Аннабелла замерла и, стоя на коленях, уставилась на Агнес. Через некоторое время ее лицо расплылось в улыбке, и она с трудом призналась:
– Да, это в первый раз.
– Подумать только! Погоди, вот я расскажу об этом Бетти… Жалко, что ее при этом не было, вот кто смеялся бы громче всех нас, вместе взятых! Тебе понравится Бетти, они милая. Веселая и старательная.

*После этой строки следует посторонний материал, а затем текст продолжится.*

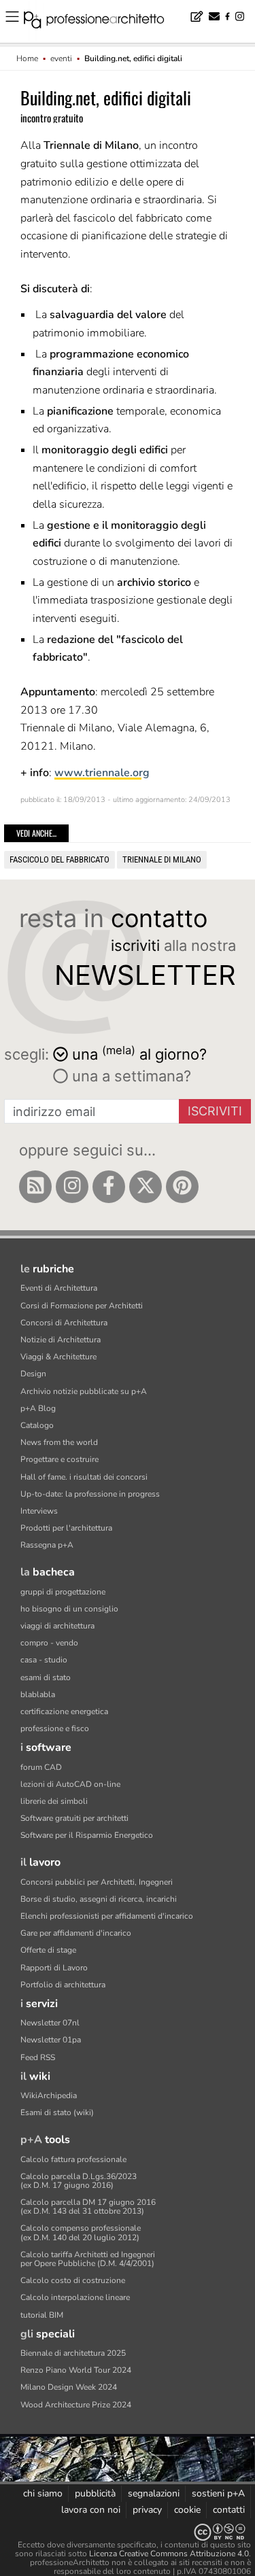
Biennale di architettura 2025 (73, 2353)
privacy (147, 2509)
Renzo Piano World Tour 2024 (75, 2370)
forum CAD (41, 1767)
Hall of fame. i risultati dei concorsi (84, 1477)
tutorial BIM (41, 2315)
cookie (187, 2509)
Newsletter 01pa (50, 2039)
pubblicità (95, 2493)
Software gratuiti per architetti (74, 1818)
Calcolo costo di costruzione (72, 2280)
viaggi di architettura (57, 1625)
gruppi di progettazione (62, 1591)
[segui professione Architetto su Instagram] (72, 1186)
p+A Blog (38, 1408)
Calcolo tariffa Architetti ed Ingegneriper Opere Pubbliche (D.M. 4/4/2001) (87, 2259)
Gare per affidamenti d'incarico (75, 1933)
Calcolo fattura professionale (73, 2159)
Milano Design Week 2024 (68, 2387)
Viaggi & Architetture (58, 1356)
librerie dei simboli (54, 1801)
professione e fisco (54, 1728)
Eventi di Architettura (58, 1288)
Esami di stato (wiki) (57, 2112)
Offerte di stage (48, 1950)
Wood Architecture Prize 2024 (75, 2404)
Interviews (39, 1510)
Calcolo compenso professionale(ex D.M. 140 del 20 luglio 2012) (80, 2232)
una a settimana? (129, 1076)
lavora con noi (90, 2509)
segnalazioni (154, 2493)
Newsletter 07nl (50, 2022)
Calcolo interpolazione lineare (75, 2297)
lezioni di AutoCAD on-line (70, 1784)
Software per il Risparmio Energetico (86, 1835)
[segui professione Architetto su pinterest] (182, 1186)
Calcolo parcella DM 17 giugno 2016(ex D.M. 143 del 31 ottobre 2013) (88, 2206)
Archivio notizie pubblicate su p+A (83, 1391)
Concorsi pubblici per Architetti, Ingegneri (96, 1882)
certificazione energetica (64, 1711)
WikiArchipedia (48, 2095)
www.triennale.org (102, 772)
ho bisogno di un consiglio (69, 1608)
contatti (229, 2509)
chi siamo (43, 2493)
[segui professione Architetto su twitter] (145, 1186)
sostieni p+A (218, 2493)
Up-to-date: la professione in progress (90, 1494)
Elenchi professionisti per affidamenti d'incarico (106, 1916)
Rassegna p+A (46, 1544)
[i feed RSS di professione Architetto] (35, 1186)
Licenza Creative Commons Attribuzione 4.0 (169, 2553)
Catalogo (37, 1425)
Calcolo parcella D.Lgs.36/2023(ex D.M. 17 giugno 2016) (78, 2181)
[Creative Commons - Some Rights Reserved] (127, 2532)
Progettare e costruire (59, 1459)
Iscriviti (215, 1111)
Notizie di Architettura (60, 1339)
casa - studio (43, 1659)
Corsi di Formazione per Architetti (81, 1305)
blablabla (37, 1694)
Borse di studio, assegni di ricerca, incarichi (98, 1899)
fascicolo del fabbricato (59, 859)
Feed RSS (37, 2057)
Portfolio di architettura (62, 1984)
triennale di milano (161, 859)
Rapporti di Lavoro (54, 1967)
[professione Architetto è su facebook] (108, 1186)
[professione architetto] (102, 21)
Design (33, 1373)
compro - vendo (49, 1642)
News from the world (59, 1442)
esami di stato (45, 1677)
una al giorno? (139, 1053)
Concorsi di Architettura (63, 1322)
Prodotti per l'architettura (66, 1527)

Они покончили с ковром. Агнес стала показывать, как убирать каминную доску.
– Сперва все снимаем – все эти вазочки и картинки. С картинками осторожнее: на разбитые вазы хозяйке наплевать, но если хотя бы на одной картинке появится царапина, она будет вне себя.
На всех картинках были изображены дети. Их набралось тринадцать Штук. Обнаружив, что персонажи очень похожи друг на друга, Аннабелла спросила:
– Они родственники?
– Еще бы! – ответила Агнес. – Это все наша семейка, братья и сестры.
– Тринадцать?..
– Да, мама нарожала нас тринадцать душ, но все остальные умерли между пятью и десятью годами, все больше от тифа. Она сохранила только нас четверых.
Эта новость лишила Аннабеллу дара речи. Ей казалось невероятным, чтобы эта веселая маленькая женщина потеряла одного за другим девять родных детей в возрасте от пяти до десяти лет.
– Все они похоронены в Станхоупе. Каждое воскресенье, в дождь ли, в снег, мать отправляется туда после церкви. Помешать ей может разве что ураган. Для каждого у нее есть гостинец – ягоды или еще что-нибудь. Не гляди так, она давно успокоилась, ведь последний уже десять лет, как умер. Ты, часом, не хнычешь?